__Bahan Sumber__:
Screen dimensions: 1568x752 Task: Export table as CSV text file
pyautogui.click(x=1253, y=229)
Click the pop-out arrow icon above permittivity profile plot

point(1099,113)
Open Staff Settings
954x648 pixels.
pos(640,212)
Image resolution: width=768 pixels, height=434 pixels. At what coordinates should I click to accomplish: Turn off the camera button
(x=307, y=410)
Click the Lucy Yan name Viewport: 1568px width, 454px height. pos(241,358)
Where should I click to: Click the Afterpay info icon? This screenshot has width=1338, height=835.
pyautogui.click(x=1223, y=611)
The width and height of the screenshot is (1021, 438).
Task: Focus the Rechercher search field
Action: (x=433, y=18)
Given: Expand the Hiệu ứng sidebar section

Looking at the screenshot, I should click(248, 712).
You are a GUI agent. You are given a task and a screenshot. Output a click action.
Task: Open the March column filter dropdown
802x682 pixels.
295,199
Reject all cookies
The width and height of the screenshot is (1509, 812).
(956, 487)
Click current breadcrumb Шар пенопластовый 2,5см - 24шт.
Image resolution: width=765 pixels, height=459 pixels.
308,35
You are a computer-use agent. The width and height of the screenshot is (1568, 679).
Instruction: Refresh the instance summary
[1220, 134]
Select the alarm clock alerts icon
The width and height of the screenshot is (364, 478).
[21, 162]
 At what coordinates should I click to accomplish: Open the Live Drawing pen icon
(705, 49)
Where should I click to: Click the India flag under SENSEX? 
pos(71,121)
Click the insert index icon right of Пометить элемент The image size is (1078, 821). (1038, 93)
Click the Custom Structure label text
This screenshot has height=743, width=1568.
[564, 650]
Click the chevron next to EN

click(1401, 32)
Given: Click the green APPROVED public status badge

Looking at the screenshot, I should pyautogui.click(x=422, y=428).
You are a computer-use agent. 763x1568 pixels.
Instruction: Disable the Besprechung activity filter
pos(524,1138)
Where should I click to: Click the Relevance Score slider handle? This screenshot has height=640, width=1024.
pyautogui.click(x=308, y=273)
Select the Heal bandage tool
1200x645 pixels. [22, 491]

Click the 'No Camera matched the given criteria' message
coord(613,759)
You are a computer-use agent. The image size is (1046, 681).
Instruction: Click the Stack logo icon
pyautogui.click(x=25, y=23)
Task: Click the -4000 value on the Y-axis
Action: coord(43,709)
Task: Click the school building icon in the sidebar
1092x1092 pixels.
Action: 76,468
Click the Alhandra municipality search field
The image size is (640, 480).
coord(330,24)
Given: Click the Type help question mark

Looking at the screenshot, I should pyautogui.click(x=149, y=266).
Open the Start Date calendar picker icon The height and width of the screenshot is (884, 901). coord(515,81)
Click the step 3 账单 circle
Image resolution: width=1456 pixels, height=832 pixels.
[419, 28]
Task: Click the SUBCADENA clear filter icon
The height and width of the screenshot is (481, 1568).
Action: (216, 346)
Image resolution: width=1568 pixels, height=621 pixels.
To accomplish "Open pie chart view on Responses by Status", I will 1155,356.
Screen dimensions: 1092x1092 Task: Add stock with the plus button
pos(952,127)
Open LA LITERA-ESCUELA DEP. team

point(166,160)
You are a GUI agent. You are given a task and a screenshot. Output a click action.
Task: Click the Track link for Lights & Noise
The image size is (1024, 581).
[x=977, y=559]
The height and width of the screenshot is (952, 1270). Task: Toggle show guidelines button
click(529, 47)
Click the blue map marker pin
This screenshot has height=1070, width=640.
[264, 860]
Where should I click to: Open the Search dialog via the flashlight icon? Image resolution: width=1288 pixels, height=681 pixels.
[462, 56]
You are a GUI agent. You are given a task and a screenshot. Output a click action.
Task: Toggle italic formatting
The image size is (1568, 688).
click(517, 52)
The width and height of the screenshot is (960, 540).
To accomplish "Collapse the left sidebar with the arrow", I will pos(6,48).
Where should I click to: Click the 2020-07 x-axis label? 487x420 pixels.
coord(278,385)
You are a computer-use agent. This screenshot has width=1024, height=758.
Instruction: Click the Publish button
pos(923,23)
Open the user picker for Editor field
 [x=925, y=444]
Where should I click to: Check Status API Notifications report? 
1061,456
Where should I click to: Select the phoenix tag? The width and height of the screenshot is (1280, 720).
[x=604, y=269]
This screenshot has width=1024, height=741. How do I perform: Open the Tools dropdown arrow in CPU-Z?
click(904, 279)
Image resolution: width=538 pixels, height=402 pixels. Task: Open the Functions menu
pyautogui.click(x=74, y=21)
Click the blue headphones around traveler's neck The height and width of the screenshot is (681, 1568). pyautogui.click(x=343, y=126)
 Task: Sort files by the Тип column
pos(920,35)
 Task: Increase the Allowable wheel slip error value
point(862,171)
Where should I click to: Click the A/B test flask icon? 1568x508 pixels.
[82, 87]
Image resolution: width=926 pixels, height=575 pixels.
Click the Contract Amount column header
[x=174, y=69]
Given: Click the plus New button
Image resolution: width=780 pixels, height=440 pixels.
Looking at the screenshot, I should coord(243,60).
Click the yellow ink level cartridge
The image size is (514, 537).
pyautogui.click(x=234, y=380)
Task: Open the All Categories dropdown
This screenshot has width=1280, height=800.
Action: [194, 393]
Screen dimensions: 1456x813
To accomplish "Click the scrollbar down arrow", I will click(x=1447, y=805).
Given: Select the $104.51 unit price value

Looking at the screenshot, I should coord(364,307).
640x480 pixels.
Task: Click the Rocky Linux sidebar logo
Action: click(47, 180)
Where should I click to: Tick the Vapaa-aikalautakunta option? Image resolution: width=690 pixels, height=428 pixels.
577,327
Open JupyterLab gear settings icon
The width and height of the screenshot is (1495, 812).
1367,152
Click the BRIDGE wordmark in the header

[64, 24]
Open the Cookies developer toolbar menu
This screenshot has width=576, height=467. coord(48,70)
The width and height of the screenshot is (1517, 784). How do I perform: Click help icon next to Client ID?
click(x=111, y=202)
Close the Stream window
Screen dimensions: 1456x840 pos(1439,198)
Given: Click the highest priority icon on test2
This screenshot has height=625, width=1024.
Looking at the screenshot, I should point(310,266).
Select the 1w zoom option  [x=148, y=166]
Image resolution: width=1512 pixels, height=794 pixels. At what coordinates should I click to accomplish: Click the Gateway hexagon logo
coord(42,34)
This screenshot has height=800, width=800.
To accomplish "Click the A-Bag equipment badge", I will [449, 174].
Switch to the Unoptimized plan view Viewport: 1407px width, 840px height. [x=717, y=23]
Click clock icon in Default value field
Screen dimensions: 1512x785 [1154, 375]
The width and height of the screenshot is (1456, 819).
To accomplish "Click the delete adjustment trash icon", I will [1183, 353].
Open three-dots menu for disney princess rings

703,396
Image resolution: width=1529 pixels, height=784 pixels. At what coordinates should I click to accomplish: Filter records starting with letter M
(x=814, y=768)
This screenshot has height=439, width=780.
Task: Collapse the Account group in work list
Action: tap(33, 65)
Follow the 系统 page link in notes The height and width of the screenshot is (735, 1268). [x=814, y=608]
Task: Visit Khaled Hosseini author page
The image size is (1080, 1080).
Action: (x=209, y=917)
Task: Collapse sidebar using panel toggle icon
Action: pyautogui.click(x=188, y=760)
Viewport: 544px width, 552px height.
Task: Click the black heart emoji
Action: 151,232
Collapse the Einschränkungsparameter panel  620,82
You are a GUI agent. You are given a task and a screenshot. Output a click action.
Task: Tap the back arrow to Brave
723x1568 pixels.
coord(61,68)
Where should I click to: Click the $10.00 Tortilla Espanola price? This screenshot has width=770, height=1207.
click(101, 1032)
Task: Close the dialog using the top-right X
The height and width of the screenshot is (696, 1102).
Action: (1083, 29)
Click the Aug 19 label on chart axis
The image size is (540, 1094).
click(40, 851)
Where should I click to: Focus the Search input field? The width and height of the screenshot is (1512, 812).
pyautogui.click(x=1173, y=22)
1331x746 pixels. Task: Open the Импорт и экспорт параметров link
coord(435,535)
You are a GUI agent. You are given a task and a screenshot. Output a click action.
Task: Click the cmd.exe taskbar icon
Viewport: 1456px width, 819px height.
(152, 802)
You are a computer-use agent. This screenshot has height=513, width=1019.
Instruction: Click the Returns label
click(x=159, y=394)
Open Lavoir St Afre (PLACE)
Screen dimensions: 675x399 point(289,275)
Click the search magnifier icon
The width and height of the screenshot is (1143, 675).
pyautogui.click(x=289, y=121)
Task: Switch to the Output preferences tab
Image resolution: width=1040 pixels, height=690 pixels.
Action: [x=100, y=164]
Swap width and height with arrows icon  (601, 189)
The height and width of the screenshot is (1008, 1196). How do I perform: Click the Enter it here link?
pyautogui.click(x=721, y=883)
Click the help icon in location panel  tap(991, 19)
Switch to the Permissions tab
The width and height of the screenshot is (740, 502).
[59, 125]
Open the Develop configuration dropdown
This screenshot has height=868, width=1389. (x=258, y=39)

__Petunjuk Latihan__:
Sebutkan jumlah baris entri di atas yang memuat kata "Switch". Tuliskan angkanya saja.

__Penyelesaian Tugas__:
3